Placing the CSO and ABS series alongside each other produces the clearest single result in this analysis. Cumulative net outflow from Ireland to Australia over 2008–2025 was approximately 36,000 persons. Over the same window, the Ireland-born resident population in Australia grew by approximately 43,400. The two figures are close, with the stock increase slightly exceeding the cumulative net outflow.
Source: CSO PEA18 (cumulative net, 2008–2025, absolute); ABS Estimated Resident Population by Country of Birth (2025 minus 2008).
The increase in Ireland-born residents in Australia (approximately 43,400) is close to, and slightly above, the cumulative absolute net outflow from CSO data (approximately 36,000 over the same 2008–2025 window). This alignment indicates that the net movement from Ireland to Australia has largely translated into settled residency, rather than dissipating through return and onward migration. The small residual is plausibly explained by onward migration of Ireland-born persons from third countries into Australia, pre-2008 cohort dynamics, and ABS inter-censal revisions.

★ ★ ★

▶ **What this exercise asks**:
[1] According to the migration text, what was the approximate cumulative net outflow from Ireland to Australia over 2008–2025?
[2] State whether each statement agrees with the migration text, answering yes or no and quoting the words that decide it: (a) The growth in the Ireland-born population in Australia was larger than the cumulative net outflow. (b) The CSO series used is PEA20. (c) The net movement from Ireland to Australia mostly dissipated through return and onward migration.
Use only the migration text to answer.

▶ **Dataset content**:

★ ★ ★

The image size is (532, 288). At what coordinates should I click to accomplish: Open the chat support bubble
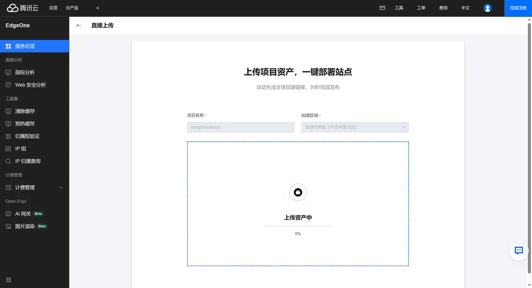click(518, 251)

★ ★ ★

▶ **Results of the tasks**:
[1] Approximately 36,000 persons.

[2]
(a) Yes: "with the stock increase slightly exceeding the cumulative net outflow"
(b) No: "CSO PEA18"
(c) No: "has largely translated into settled residency, rather than dissipating through return and onward migration"